- JOB
Please transcribe the passage of the mural article that begins at the words "Moore, a Rowlett" and stops after "like a halo.".

- DOCUMENT EXCERPT
-- Start --

So it’s not surprising that the Dallas-based artist and tattooist intertwined the enduring influence of the Trinity River, the Trumpet Vine and Black women together as subjects in his mural.
“It’s a piece that is dedicated to nature and the idea of being resilient in life ... the life of the flower being resilient ... the life of a Black woman being resilient,” Moore said.
Moore, a Rowlett High School graduate, has been an artist since 2013. While he’s not classically-trained, Moore has studied overseas, including a month-long residency in Tuscany on fresco painting. He said he’s been influenced by Renaissance sculptors and painters.
For “Resilient Life,” Moore said he was particularly inspired by Italian sculptor Gian Lorenzo Bernini, who is known for showing emotion, movement and drama in his work.
Using his sister Jayla as a model for Mother Nature and as a representation of all Black women, Moore decided to wrap her in rippling burgundy robes while standing in water. Flowing from her breasts are golden rays of sunshine that transform into the frames of a stained-glass window.
Stained glass window frames are recurrent themes in Moore’s work, too. Leaves wrap around the woman’s head like a halo.
“I grew up around a religious center and I was inspired by the Renaissance so the stained glass (reflects) the regalness and spiritual nature of the piece,” Moore said.
Moore picked the Trumpet Vine to wrap around the stained-glass frame because it is a perennial that survives in harsh conditions only to bloom and thrive in the Spring. Some may call it invasive, but it doesn’t take away from “its strong and hardy nature,” Moore said.
In the end, Moore wants the mural to change people’s attitudes toward Black women.
“Like the perennial Trumpet Vine, they thrive in the spring and survive harsh winters. It is my hope that over time this depiction will influence the audience to see and ultimately treat Black women with the reverence they deserve,” Moore said.
# 6-Music on the Trinity
ARTIST: Jana Renee HOMETOWN: Fort Worth, TX
Stroll down by the Trinity River one day and you actually might catch Jana Renee seeking inspiration and solace. Long before being picked as an artist for the Trinity Trail gallery, she would go there, sometimes with her sister, sometimes alone, to play music or just to think.
“The river is one of the things that tipped the scales for me and got me to liking Fort Worth,” said Renee, who moved to Texas from New York as a child. “The Trinity River was a beautiful part of Fort Worth that helped me to see and understand the beauty of Texas.”
Born in Ithaca, Renee moved to Saginaw in 1997. Answering the call of her artistic nature - she comes by it honest; her grandmother did watercolor landscapes and her great aunt oil paintings - Renee earned an associate’s degree in art at Tarrant County College before earning a bachelor’s of fine arts degree on a scholarship at the Massachusetts College of Art and Design.

-- End --

- RECORDED DATA
-- Start --

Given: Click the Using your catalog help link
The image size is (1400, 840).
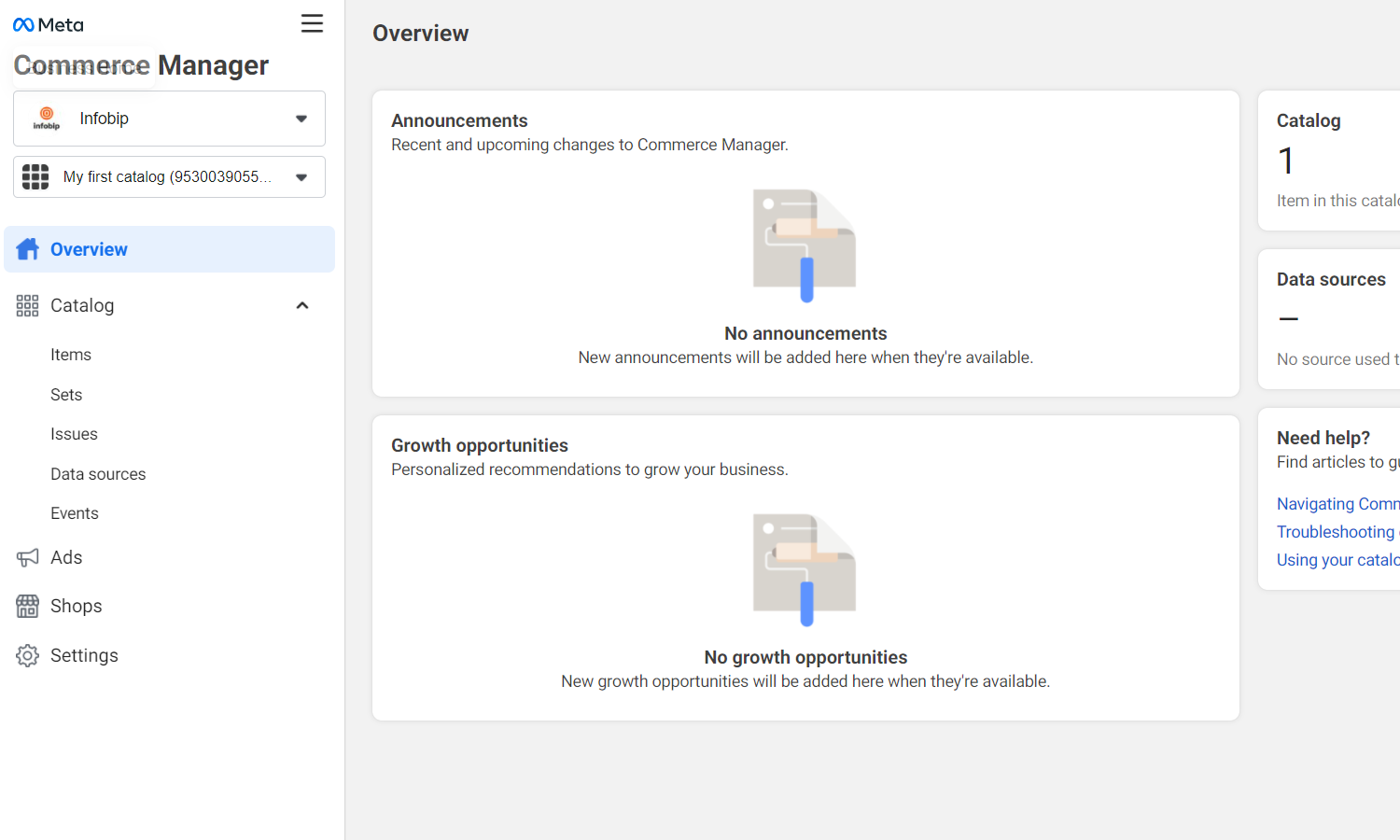Looking at the screenshot, I should click(1337, 560).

-- End --

- RESPONSE
Moore, a Rowlett High School graduate, has been an artist since 2013. While he’s not classically-trained, Moore has studied overseas, including a month-long residency in Tuscany on fresco painting. He said he’s been influenced by Renaissance sculptors and painters.
For “Resilient Life,” Moore said he was particularly inspired by Italian sculptor Gian Lorenzo Bernini, who is known for showing emotion, movement and drama in his work.
Using his sister Jayla as a model for Mother Nature and as a representation of all Black women, Moore decided to wrap her in rippling burgundy robes while standing in water. Flowing from her breasts are golden rays of sunshine that transform into the frames of a stained-glass window.
Stained glass window frames are recurrent themes in Moore’s work, too. Leaves wrap around the woman’s head like a halo.